> Task statement:
From the line that contains "The height and" to the last line of the data below, transcribe every line exactly. Do not include the pictures.

> Data to examine:
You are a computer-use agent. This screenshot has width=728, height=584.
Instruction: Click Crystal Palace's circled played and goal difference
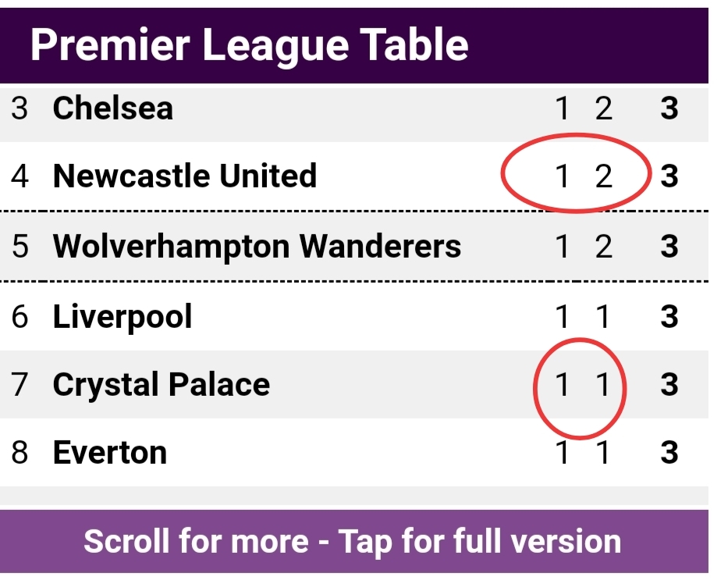coord(580,388)
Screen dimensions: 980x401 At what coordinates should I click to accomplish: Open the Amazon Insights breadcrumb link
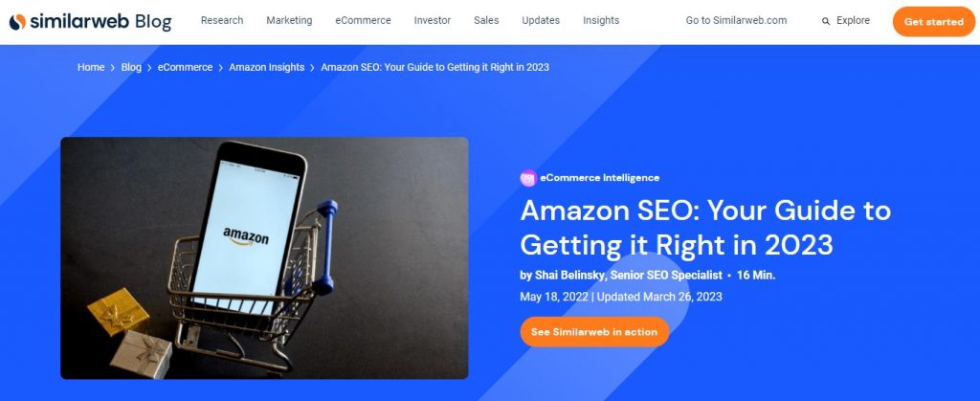266,67

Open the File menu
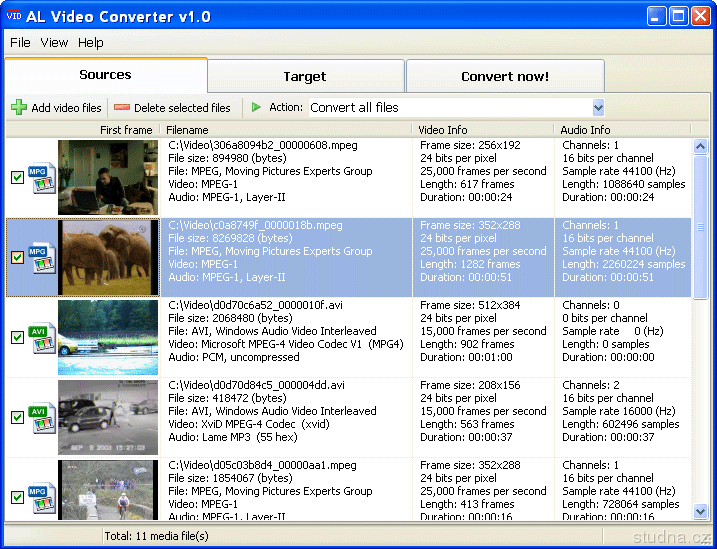20,43
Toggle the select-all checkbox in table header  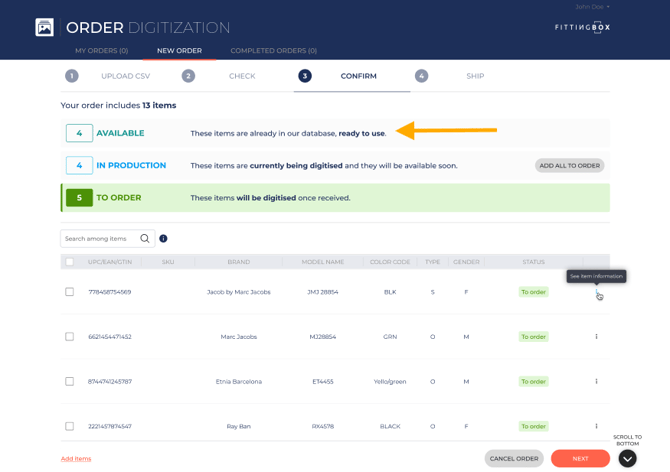coord(70,262)
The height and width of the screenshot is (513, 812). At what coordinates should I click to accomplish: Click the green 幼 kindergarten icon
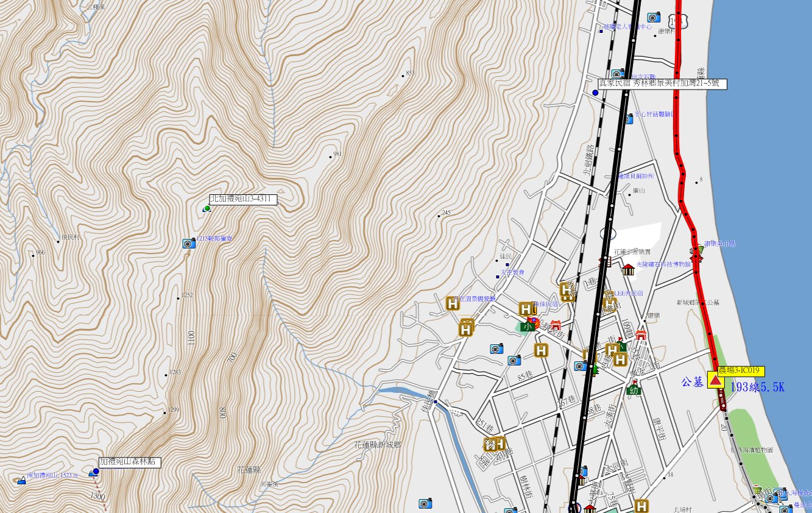point(633,389)
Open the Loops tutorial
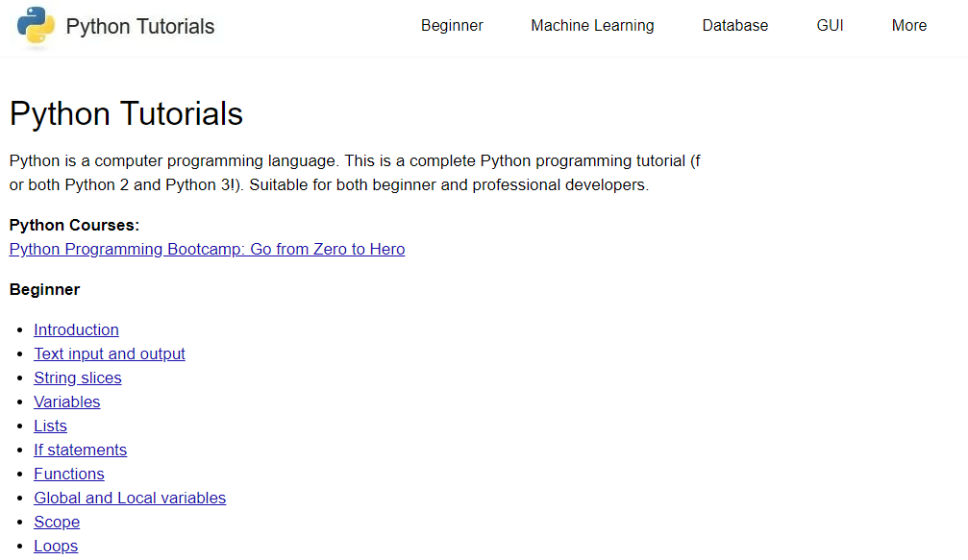 point(55,546)

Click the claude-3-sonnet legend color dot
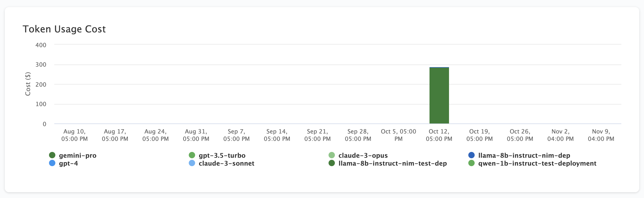[x=192, y=163]
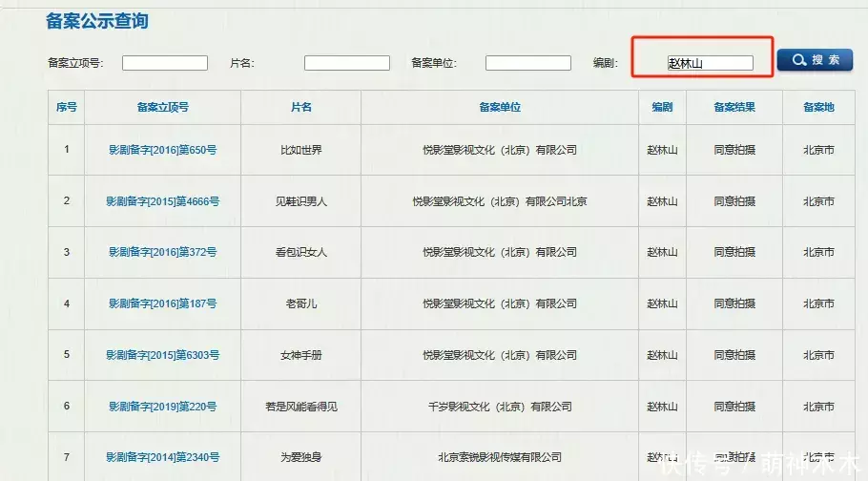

> Answer section:
The height and width of the screenshot is (513, 812). At what coordinates should I click to accomplish: Click the green 幼 kindergarten icon
point(633,389)
Open the Loops tutorial
 point(55,546)

Click the claude-3-sonnet legend color dot
[x=192, y=163]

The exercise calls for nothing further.